--- PASSAGE ---

Some might be screaming at their screens right now… this is how modern horror films start and before you know it the undead are lurking behind you waiting to strike. Seasonal thrills aside, this is turning into an involved community effort to solve the puzzle. [Johny] published the video and posted a thread on reddit.
We ran a similar augmented reality game to launch the 2014 Hackaday Prize solved by a dedicated group of hackers. It’s really hard to design puzzles that won’t be immediately solved but can eventually be solved with technology and a few mental leaps. When we come across one of these extremely clever puzzles, we take note.
This has all the hallmarks of a good time. The audio spectrogram shows hidden data embedded in the file — a technique known as steganography. There are some real contortions to make meaning from this. When you’re looking for a solution any little hit of a pattern feels like you’ve found something. But searching for the decrypted string yields a YouTube video with the same name; we wonder if they’ve tried to recover steganographic data from that source?
[Johny] mentions that this parcel was unsolicited and that people have suggested it’s a threat or something non-sensical in its entirety. We’re hoping it’s a publicity stunt and we’re all disappointed in the end, because solving the thing is the best part and publicity wouldn’t work if there was no solution.
The bright minds of the Hackaday community should be the ones who actually solve this. So get to work and let us know what you figure out!

--- RAW DATA ---

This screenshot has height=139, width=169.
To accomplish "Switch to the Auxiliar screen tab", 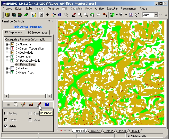I will pyautogui.click(x=95, y=131).
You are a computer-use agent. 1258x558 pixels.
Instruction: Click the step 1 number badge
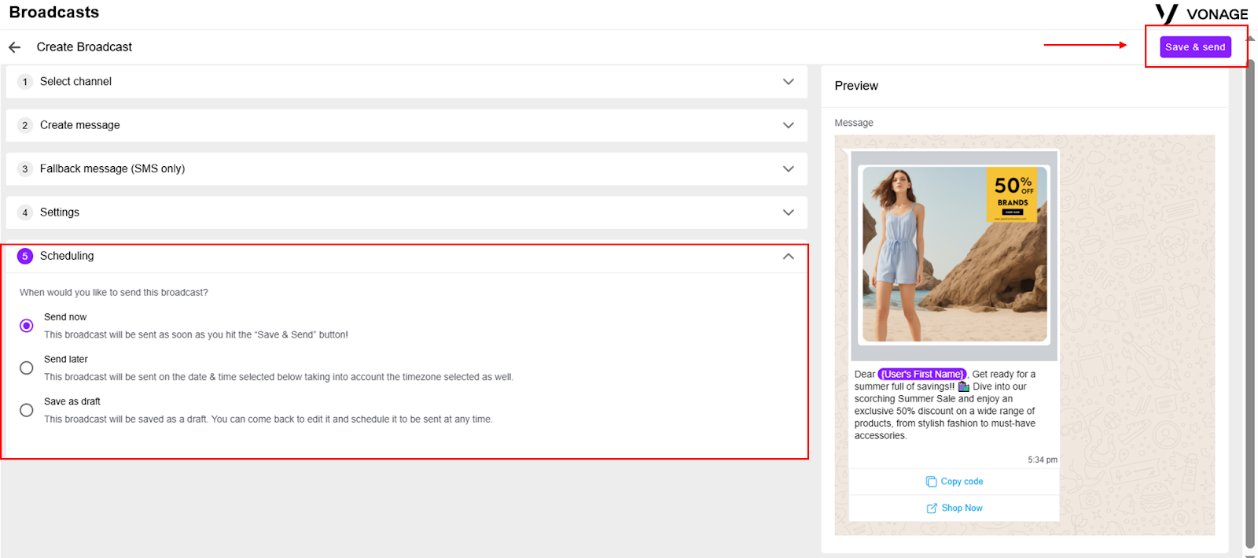(25, 82)
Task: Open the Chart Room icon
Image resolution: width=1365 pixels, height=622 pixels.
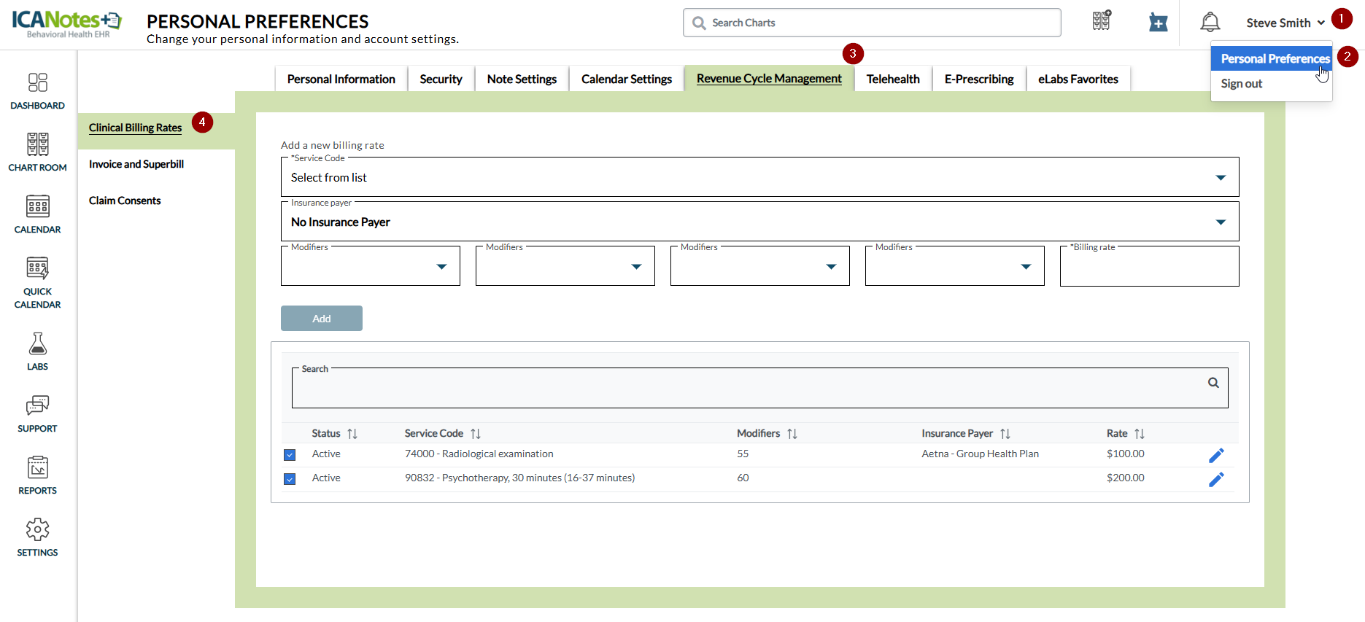Action: point(37,152)
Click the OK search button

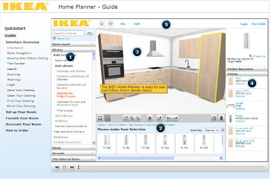90,33
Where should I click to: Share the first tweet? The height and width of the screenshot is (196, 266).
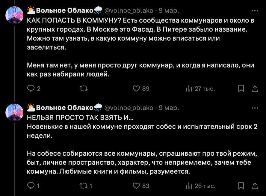[x=255, y=88]
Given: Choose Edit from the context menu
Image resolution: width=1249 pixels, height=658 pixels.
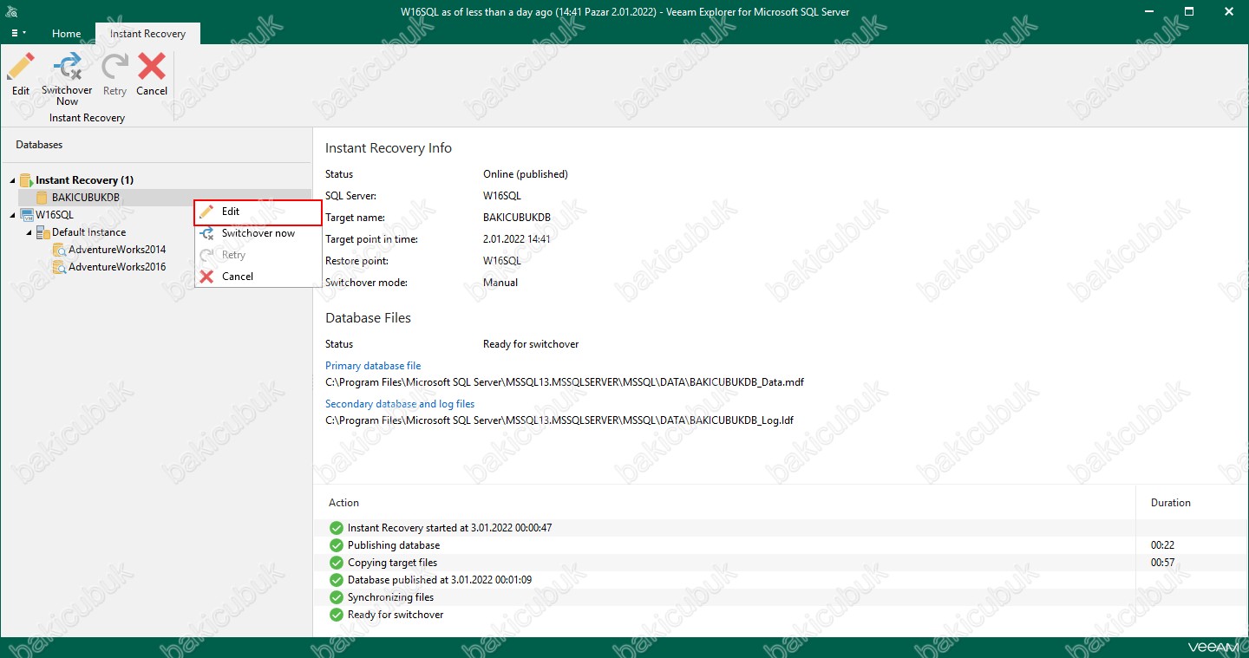Looking at the screenshot, I should [x=231, y=212].
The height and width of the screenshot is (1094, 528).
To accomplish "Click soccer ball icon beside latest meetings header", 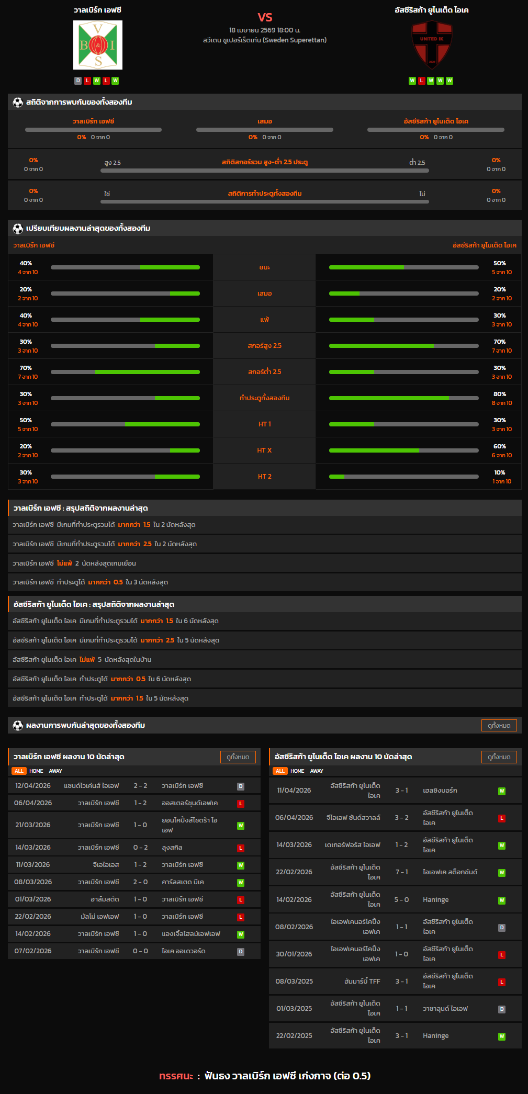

---

** AIM OF THE TASK **
In the passage about the unsolved puzzle, what event did the similar augmented reality game launch?

** ANSWER TO THIS TASK **
The 2014 Hackaday Prize.